Chaque théâtre recherche dans son répertoire les pièces qui peuvent s’adapter aux circonstances actuelles et s’harmoniser avec notre état d’esprit, — ce genre de pièces, écrites avant la guerre, dont on jurerait qu’elles ont été écrites après. Le type en est la Flambée. Aussi a-t-elle retrouvé un éclatant succès. Je ne l’avais jamais vue. Je m’en réjouis doublement, parce que j’y ai pris le plaisir de la nouveauté et parce que, dans le temps de paix, je n’aurais pas manqué de faire à l’auteur certaines objections qui, en temps de guerre, tombent d’elles-mêmes. La pièce est trop connue pour que j’en rappelle même le sujet. Chacun sait que le héros, un officier supérieur de l’armée française, le colonel Felt, s’est endetté pour celui de tous les mauvais motifs qui porte en lui le plus d’excuses : le désir d’entourer de bien-être une épouse légitime. Ainsi il s’est mis entre les mains d’un louche personnage, Glogau, qui, jugeant le moment venu, lui met le couteau sur la gorge et lui donne à choisir entre le scandale ou la livraison de plans intéressant la défense nationale. Sous l’outrage de cette odieuse proposition, le colonel bondit et étrangle Glogau. Le geste est beau. Il n’en reste pas moins que le colonel a assassiné son prêteur, et que cette manière de payer ses dettes est difficile à admettre. Qu’en pensera la justice ? Elle n’en pensera rien. Un ministre passait par-là ; pas même un ministre, un ancien ministre. Il a parlé, comme savent parler certains ministres, au procureur de la République ; celui-ci, qui a compris, modifiera les conclusions de son enquête.
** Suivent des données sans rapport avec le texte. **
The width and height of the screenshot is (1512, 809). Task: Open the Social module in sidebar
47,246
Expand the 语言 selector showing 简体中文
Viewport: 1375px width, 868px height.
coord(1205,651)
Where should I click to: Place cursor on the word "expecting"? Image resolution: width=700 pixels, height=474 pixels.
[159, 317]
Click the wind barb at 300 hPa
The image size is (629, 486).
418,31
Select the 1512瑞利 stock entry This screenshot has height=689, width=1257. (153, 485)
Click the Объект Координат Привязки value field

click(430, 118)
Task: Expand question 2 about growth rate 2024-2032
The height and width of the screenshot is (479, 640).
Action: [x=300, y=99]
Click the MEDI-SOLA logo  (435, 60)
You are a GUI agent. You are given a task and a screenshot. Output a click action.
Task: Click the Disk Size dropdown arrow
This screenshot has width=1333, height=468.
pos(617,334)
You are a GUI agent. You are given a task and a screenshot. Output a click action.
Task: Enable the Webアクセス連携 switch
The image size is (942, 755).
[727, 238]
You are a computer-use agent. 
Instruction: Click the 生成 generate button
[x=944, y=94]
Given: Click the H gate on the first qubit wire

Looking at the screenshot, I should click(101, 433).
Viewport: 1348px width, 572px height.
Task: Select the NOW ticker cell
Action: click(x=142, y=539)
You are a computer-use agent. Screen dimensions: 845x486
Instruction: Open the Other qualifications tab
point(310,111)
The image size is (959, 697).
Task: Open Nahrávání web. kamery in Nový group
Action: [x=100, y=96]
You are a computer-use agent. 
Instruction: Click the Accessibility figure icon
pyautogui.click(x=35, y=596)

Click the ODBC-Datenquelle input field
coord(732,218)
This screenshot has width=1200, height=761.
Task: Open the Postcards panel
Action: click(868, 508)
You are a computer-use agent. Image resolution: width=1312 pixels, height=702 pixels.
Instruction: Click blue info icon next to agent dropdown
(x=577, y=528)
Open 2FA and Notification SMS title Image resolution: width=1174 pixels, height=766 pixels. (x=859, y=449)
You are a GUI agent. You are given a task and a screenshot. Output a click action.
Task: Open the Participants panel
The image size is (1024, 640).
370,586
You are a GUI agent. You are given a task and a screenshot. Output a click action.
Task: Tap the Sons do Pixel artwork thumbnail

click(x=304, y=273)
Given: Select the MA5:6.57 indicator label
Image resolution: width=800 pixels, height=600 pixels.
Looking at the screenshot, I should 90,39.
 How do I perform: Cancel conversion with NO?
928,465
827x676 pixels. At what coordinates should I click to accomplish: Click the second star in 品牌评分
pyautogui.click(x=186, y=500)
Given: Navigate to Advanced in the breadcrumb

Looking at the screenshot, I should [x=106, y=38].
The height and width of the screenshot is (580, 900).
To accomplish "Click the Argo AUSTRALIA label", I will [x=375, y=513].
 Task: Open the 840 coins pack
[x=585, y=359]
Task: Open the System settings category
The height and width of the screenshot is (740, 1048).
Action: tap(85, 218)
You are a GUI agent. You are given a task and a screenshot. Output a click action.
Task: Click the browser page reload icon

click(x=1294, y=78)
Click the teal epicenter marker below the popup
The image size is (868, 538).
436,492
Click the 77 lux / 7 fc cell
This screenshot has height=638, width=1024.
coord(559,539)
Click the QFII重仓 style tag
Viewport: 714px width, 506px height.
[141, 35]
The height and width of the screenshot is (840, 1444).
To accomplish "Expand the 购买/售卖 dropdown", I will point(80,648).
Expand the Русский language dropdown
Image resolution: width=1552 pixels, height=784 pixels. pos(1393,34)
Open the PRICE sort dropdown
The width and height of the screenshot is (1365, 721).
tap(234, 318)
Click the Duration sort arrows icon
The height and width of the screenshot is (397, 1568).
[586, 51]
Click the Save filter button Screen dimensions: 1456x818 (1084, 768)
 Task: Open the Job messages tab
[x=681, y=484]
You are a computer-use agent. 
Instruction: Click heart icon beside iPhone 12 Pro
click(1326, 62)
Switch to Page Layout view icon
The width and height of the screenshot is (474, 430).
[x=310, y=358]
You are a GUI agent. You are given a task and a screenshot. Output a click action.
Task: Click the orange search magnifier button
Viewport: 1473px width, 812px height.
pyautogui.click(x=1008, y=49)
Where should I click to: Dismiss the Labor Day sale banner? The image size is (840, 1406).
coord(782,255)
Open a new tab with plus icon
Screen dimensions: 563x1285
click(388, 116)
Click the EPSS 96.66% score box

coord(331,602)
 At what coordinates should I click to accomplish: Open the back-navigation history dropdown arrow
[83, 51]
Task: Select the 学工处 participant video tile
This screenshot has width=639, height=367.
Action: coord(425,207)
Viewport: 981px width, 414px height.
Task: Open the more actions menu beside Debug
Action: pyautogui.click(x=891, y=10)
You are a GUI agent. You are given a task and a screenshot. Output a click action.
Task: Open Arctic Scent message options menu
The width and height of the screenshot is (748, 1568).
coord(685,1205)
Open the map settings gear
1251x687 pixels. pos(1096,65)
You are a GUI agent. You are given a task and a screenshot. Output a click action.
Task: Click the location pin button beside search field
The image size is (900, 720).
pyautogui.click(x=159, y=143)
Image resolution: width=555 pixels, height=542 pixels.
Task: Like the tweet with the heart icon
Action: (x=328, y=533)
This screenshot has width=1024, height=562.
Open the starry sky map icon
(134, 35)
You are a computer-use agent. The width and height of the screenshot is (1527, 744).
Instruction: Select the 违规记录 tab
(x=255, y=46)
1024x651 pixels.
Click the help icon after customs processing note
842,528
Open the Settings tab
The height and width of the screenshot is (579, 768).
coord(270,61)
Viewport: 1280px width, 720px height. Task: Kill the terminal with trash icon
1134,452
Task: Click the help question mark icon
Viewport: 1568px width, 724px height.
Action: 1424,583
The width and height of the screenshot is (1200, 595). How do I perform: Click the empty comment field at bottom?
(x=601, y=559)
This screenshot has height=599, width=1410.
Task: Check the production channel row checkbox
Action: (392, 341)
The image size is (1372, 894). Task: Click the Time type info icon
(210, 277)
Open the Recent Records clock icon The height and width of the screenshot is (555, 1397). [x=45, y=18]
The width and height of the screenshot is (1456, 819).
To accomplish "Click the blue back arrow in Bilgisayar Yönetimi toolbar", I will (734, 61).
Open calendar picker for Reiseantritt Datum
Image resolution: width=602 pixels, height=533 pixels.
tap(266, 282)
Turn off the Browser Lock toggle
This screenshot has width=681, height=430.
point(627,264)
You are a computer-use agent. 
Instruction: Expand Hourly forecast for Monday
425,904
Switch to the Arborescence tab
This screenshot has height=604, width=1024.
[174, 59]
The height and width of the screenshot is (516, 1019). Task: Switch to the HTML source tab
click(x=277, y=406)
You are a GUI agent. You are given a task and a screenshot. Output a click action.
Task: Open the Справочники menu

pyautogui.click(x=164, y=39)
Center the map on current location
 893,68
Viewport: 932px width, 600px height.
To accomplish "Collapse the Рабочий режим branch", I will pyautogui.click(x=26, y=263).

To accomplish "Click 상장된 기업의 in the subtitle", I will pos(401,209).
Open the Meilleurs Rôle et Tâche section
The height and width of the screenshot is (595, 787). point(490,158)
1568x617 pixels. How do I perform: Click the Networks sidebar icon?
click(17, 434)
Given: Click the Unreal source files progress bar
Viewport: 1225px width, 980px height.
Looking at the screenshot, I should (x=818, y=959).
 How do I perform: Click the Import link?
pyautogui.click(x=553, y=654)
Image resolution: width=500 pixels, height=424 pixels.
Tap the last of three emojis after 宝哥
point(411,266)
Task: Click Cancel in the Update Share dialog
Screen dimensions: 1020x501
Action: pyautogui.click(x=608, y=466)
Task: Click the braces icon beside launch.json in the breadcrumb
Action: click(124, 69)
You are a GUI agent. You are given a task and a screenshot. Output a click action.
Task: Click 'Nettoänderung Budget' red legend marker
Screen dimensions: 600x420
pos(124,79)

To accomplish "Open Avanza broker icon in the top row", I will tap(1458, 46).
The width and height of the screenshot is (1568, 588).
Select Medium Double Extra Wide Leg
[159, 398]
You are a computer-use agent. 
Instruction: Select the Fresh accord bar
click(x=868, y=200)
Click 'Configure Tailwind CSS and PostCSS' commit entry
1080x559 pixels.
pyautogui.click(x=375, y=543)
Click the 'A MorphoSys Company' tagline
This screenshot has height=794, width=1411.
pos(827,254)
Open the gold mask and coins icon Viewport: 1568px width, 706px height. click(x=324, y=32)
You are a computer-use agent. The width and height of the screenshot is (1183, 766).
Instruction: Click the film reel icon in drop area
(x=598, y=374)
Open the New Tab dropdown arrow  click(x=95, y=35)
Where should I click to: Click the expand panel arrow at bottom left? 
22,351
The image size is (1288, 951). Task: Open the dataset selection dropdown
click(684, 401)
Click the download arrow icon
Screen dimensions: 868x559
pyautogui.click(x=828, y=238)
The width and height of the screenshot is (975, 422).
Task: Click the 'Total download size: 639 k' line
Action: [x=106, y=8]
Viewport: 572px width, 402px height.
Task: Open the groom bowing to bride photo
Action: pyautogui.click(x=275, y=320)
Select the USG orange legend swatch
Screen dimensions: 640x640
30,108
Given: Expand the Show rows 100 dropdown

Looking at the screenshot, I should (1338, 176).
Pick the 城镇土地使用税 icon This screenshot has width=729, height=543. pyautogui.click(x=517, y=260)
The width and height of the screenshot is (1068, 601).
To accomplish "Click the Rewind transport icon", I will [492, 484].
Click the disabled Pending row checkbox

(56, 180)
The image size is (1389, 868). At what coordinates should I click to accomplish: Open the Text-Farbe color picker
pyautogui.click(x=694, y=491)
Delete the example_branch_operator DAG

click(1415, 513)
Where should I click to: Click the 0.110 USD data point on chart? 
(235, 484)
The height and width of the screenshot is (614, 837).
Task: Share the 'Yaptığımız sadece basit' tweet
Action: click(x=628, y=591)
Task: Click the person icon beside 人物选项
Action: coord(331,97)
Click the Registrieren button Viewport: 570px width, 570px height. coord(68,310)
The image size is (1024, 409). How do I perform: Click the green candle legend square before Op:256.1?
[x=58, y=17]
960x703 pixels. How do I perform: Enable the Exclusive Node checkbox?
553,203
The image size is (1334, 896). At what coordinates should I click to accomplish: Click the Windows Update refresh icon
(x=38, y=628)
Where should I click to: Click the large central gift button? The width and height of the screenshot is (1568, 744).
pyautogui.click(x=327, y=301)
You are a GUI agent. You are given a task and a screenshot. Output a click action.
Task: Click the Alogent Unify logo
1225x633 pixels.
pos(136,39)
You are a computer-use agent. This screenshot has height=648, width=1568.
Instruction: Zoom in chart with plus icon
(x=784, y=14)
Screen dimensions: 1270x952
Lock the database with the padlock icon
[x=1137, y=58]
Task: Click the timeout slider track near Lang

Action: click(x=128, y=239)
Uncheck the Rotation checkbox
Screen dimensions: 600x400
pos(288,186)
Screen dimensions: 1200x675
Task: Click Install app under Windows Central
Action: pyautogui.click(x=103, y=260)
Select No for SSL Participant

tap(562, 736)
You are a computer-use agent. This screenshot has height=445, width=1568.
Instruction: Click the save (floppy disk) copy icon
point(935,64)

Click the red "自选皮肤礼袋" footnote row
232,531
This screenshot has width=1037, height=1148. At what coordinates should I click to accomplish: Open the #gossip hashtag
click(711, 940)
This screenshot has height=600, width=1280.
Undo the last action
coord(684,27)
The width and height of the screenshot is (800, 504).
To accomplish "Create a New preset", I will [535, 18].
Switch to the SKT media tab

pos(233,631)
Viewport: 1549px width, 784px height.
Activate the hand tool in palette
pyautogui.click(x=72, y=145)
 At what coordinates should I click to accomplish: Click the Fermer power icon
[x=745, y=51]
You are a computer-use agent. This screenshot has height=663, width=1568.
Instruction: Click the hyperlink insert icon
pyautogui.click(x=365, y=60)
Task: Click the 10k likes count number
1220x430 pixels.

Je sais bien que telle était la mainmise de la politique sur la justice dans le délicieux régime qui a précédé la guerre. Dans la Flambée, on nous donne ces pratiques pour excellentes et tout à fait propres à rassurer les honnêtes gens… Mais aujourd’hui, qui s’arrêterait à de telles vétilles, et quel sens auraient ces vaines critiques ? Glogau était un espion. L’espion Glogau vient d’être tué. Cela en fait un de moins. Il n’y a pas autre chose à voir, et tout le reste est littérature.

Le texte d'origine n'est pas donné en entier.